Re: [hypermail] XHTMLized hypermail available for testing

From: Jose Kahan <jose.kahan_at_w3.org_at_hypermail-project.org>
Date: Wed, 2 Apr 2003 13:38:58 +0200
Message-ID: <20030402113858.GA29073_at_inrialpes.fr>


Peter,

Thanks for your confirmation.

I did some additional tests with more mailboxes. The convertion to XHTML has some effects, because we're trying to produce valid dcouments:

  1. The <u> (underline) element is deprecated. We were only using it in the tables. I removed it.
  2. winlatin1 charset. This is a bit more complex. I've some messages that have an ISO-8859-1 charset. However, they include some characters that come from a Windows codepage. This makes them invalid. The solution here is to convert the winlatin1 characters into Unicode ones, when found. This will require a convertion table and examining all the characters. Something akin to the entity and smart link convertions we do already. I've not yet written this code but hope to do this afternoon (we already did it in Amaya).

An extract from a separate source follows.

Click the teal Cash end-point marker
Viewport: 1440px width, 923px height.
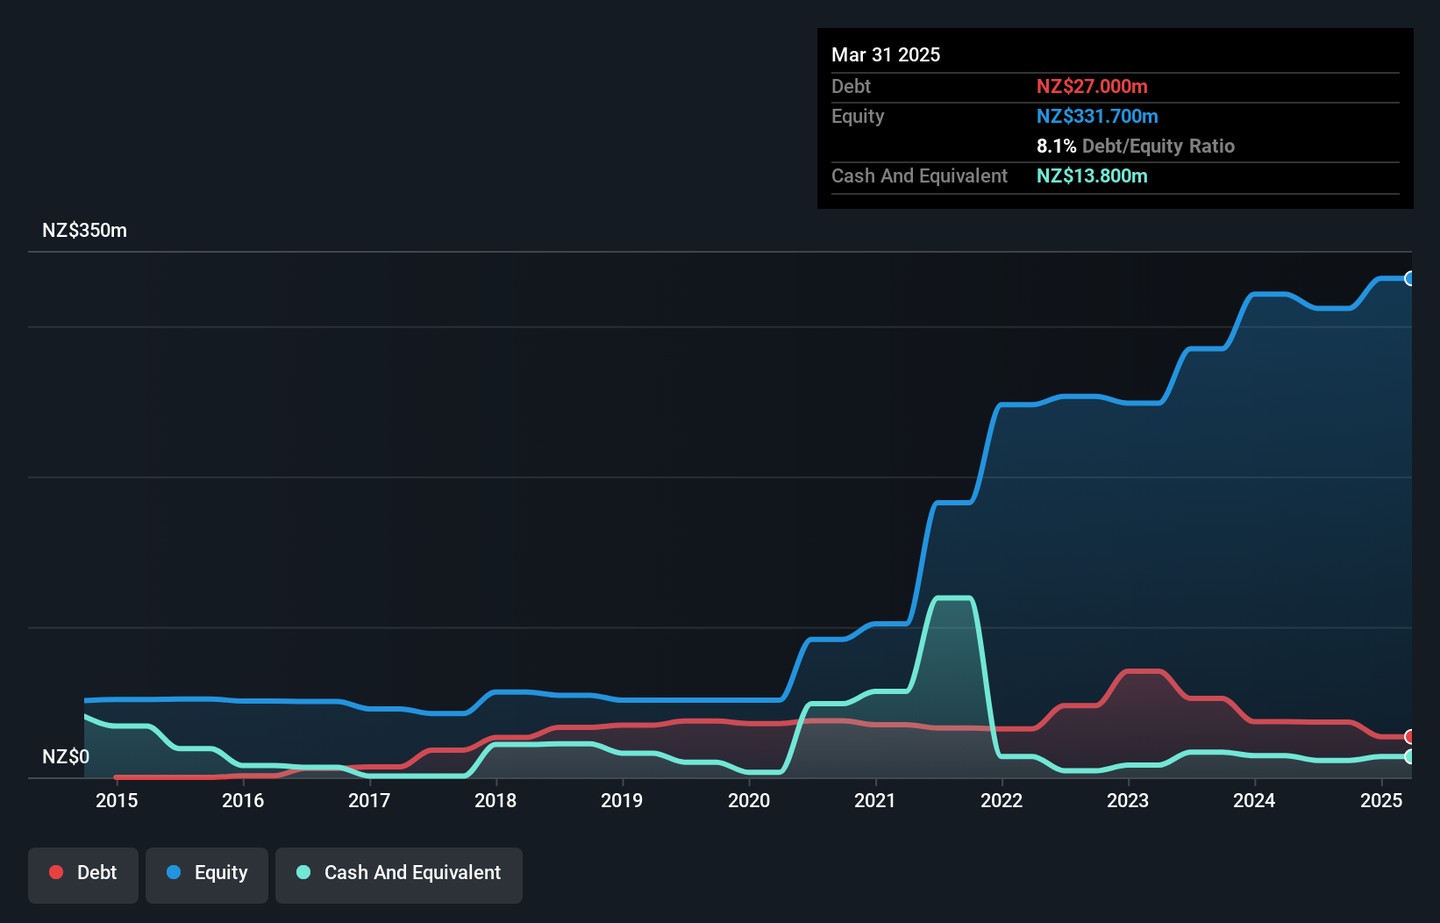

   On the other hand, many browsers don't care about the charset    and would open and display it anyway, with the good glyphs. The    problem is when browsers parse the document through an XML parser.    The parser will complain and stop when reaching that character.

   Well, there is a solution and it's compatible with all the browsers    I know. So let's do the char translation here.

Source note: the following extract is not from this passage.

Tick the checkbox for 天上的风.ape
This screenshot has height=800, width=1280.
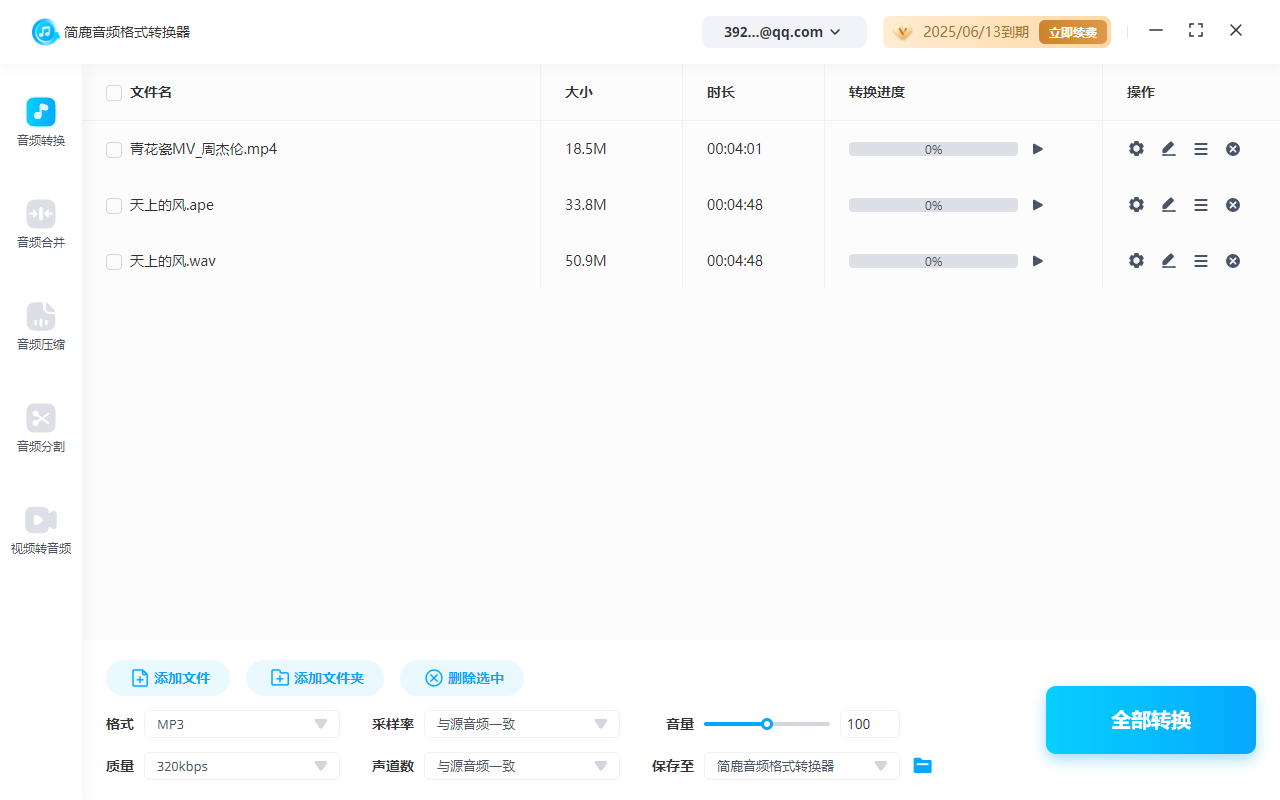click(x=113, y=204)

3) Invalid HTML attachments or alternatives.

   Let me say it right away. The HTML markup that's being produced by    mail clients or web forms is rarely valid. Just including their    content to show it in-line produces invalid documents. Some cases    are:

    The attachment defines a <head>, <dtd> or other things that can     only occur once in a valid document and which are already defined     by the markup that hypermail produced before including the body.

    The attachment is written in HTML and we can't include it anymore     using XHTML because it has deprecated elements, or the tags are in     upper case (XHTML requires them to be in lower case).

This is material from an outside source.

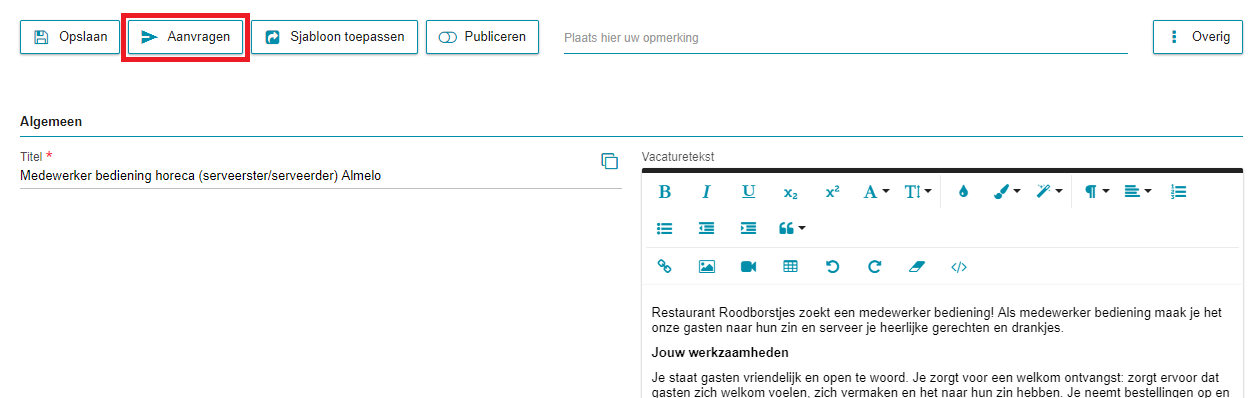Image resolution: width=1258 pixels, height=398 pixels.
Task: Insert an image into the Vacaturetekst
Action: (x=706, y=266)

    The markup is invalid.

   There are some solutions we can take here. I need your feedback    and opinion to know which one is best:

  1. Stop doing the inline display of HTML attachments. Store them in the attachment directory and add a link to them. Include a new customization option so that the maintainer authorizes inline display of HTML, even if it produces invalid XHTML.
  2. Give more priority to the plaintext alternatives rather than the first alternative. We can add an option saying how to interpret the priority of alternatives.
  3. If the body of the message is only given in HTML, then store it in the attachment directory and add a link. Add an option saying wheter we want to do this or not.

I will wait until we discuss this invalid HTML in messages to code a solution. This only affects us when we want to show valid XHTML (which I think should be our goal). And there is a backwards compatibility with HTML anyway.

Is it Ok to go ahead with my commit for XHTML regardless of the points I stated here above?